This came in overnight from a reader and (apparently) an avid TV viewer.
“I am getting sick and tired of a couple of the local weathermen trying to prove which is the smarter and better one at forecasting bad weather. Because of their competition we get inundated with way too much detail about the weather possibilities. For the past year I have observed a disturbing trend in weather forecast interruptions.
“Because of new technology we get inundated with interruptions about potential weather related disasters that don’t happen. Last year it even caused an unneccessary tornado siren warning. The new technology allows weather television personnel to go ON AND ON ad infinitum about details of potential weather and just missed bad things and those to come MAYBE. What we really need to know is simply where is it headed, what might it do, what we should do, and then shut up and let us go hide. Quit going on and on making us think we can wait until the last minute and know seconds before disaster strikes how to protect ourselves. Most people don’t care about the new technology’s every detail.

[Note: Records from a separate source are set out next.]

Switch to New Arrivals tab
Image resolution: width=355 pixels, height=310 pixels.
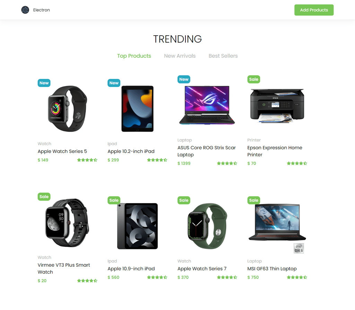click(180, 56)
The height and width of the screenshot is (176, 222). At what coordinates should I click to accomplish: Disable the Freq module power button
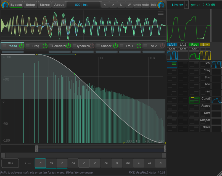coord(45,46)
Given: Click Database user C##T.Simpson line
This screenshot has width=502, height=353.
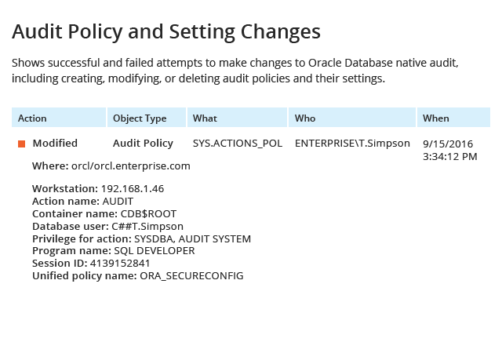Looking at the screenshot, I should 108,226.
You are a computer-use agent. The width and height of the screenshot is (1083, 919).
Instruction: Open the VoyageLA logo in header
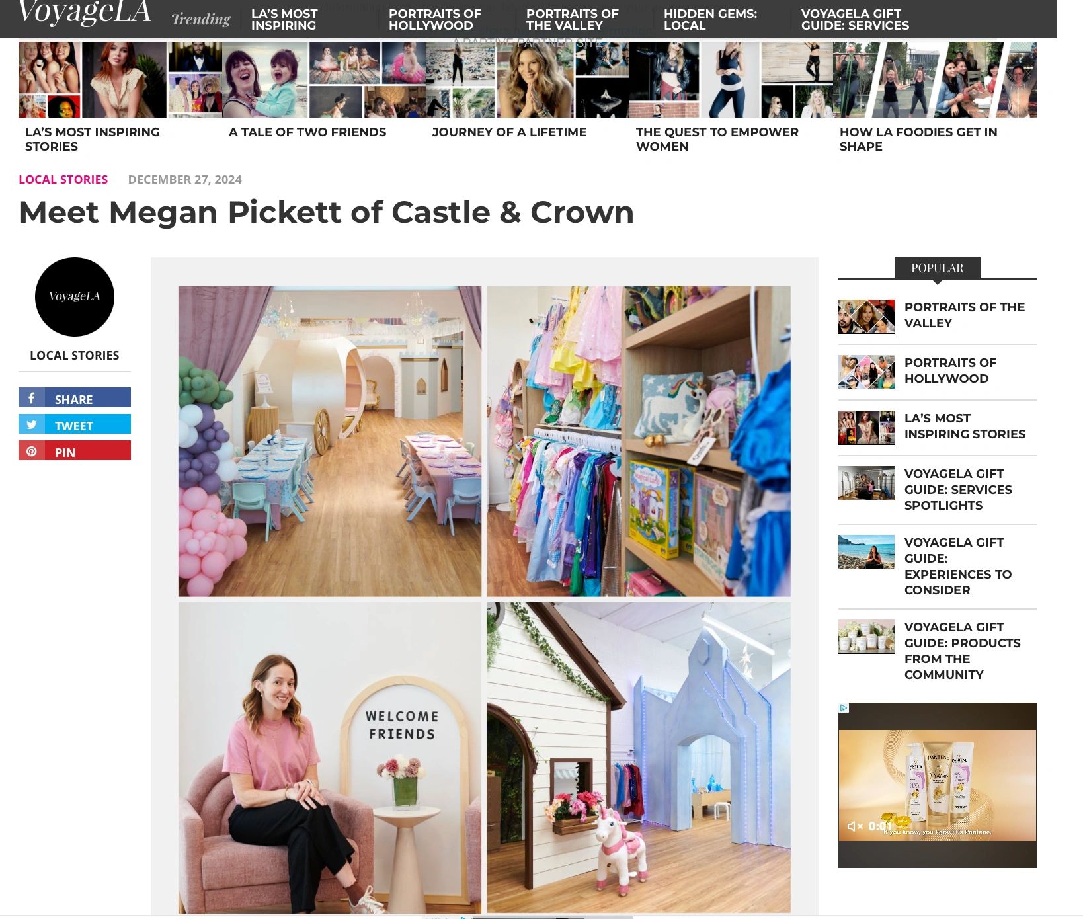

“What happened when the little boy cried wolf too often?”
My first reaction was, “Yes!”
The storms Tuesday evening that swept through the Amarillo area — and produced tornadoes near Bushland and Umbarger — could have been far worse than they turned out to be, so I suppose the writer/viewer’s gripes are based on what didn’t happen on his or her particular street or neighborhood. But what if an F-5 twister blew down the writer’s street, tore all the houses off their slabs, killed dozens of people — and no one knew about it in advance? I’m guessing our correspondent would have something quite different to complain about.
But I have to admit to some frustration, too, with the TV weather folks, especially when they break into TV programming to tell us that the storms are winding down, or that the “threat” is diminishing, or that there’s really nothing to worry about. Yes, I’ve actually heard words to that effect coming from the forecasters when they interrupt my favorite TV shows.

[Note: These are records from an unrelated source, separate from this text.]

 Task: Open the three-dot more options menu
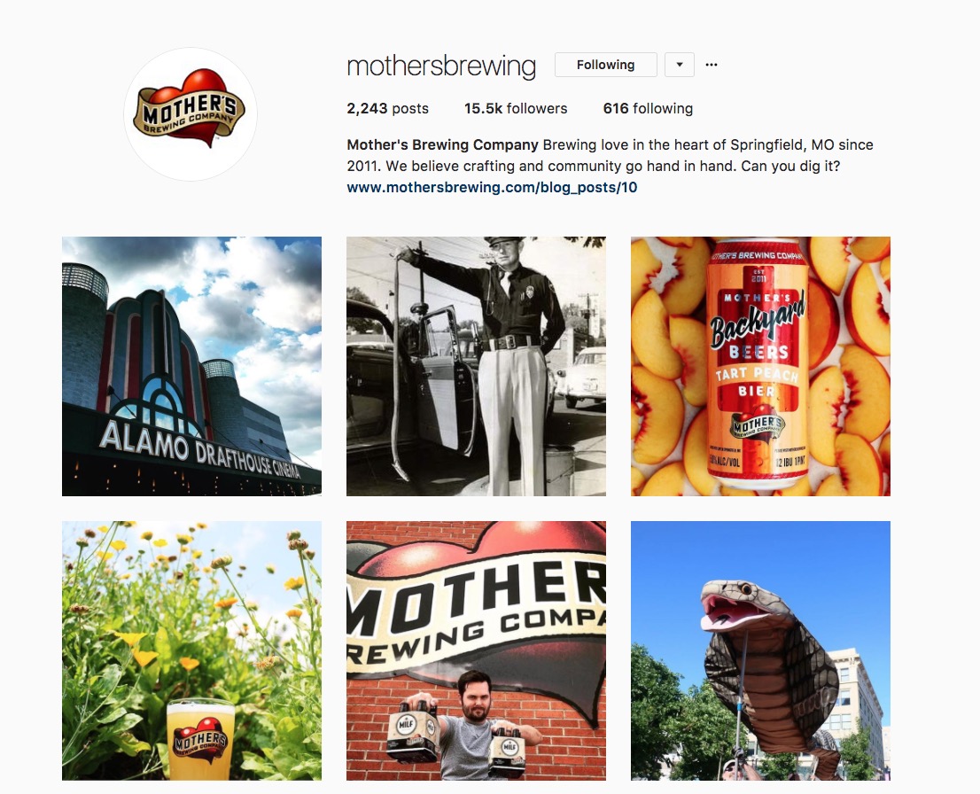pyautogui.click(x=712, y=65)
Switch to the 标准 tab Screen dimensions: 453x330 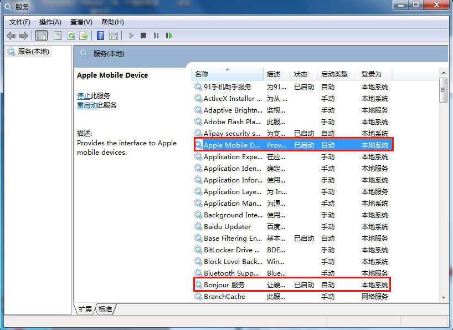pyautogui.click(x=105, y=309)
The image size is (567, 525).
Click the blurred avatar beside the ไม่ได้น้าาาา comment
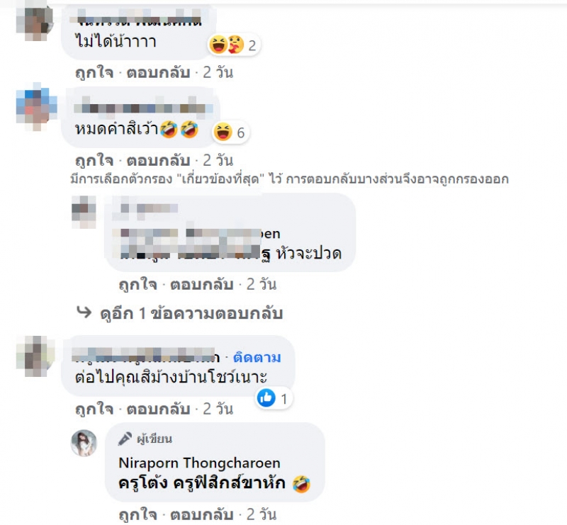35,23
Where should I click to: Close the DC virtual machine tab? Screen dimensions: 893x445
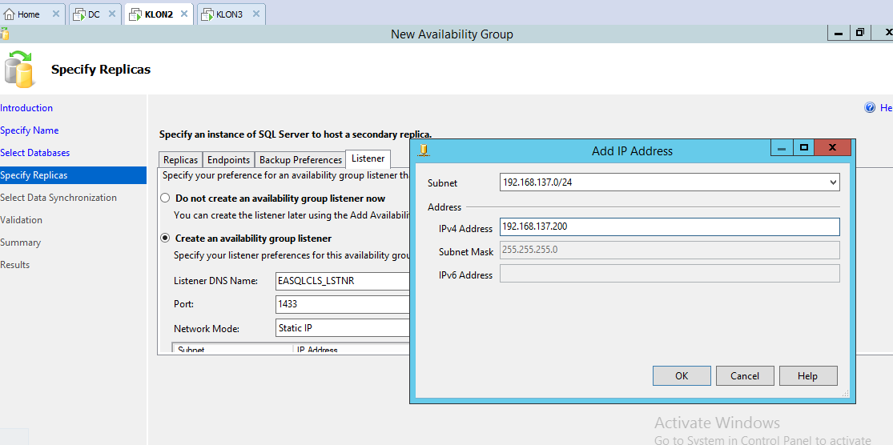point(112,14)
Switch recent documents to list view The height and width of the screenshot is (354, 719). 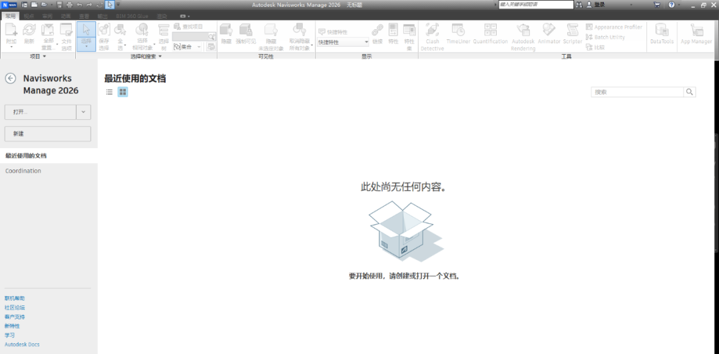[x=110, y=92]
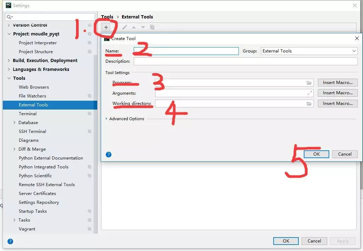Image resolution: width=363 pixels, height=251 pixels.
Task: Expand the Arguments field editor icon
Action: click(309, 93)
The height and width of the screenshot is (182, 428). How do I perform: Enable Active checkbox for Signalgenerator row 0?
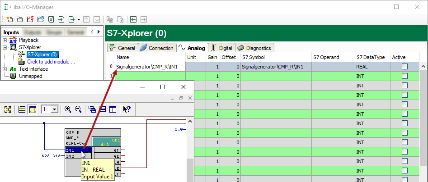404,67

But let’s cut them just a bit of slack here. The unpredictable storms that march across the Panhandle require intense vigilance. I just wish the commentary that comes with the “Severe Weather Bulletin” wasn’t so repetitive.
I also might add that at times the Amarillo TV weather forecasters get a bit too technical in their detailed explanation of what’s happening out there. Hook echo? Who cares what it’s called? And spare me all the meteorological jargon.
All that concerns me is if the weather outside is going to kill my loved ones or me.